Remember the metaverse? It was the talk of the tech town until late 2022 when GenAI turned up and kicked it down a dimly lit alley but it hasn’t gone away, of course, and it’s a market with a lot of value. So the team at ABI Research have decided it’s time for a re-evaluation and have come up with the following: “The metaverse has had many definitions, all of which have been too vague and misunderstood by the public. One general definition is ‘a persistent virtual environment that allows access to and interoperability of multiple individual virtual realities’… ABI Research takes a more granular definition of the metaverse, focusing on digital twins, simulations, edge and cloud computing, and professional services to define it. With this granular approach, ABI Research has valued the current metaverse at $36bn, forecasting the market to reach $66.7bn by 2030, with a CAGR of 9.7%.” Bold! You can check out further details in this press release.  

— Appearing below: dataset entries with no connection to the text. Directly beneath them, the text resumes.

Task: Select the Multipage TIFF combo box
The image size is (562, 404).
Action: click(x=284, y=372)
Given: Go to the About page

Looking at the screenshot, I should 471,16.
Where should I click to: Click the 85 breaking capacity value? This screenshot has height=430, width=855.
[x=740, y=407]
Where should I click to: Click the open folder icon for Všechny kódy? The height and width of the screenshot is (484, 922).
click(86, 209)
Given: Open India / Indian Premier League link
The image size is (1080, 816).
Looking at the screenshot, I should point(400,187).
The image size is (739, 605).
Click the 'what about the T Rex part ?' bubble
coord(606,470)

UK IT services firm Daisy, which provides unified communications, cybersecurity, cloud, connectivity and other related services to more than 2,000 private and public sector customers via its Daisy Corporate Services (DCS) division, looks set to agree an M&A deal that would see DCS merge with rival Wavenet to create a company worth more than £1bn, Sky News has reported. The move would create a company that would be a stronger rival to the likes of BT, Vodafone and Virgin Media O2 Business in the UK enterprise services sector.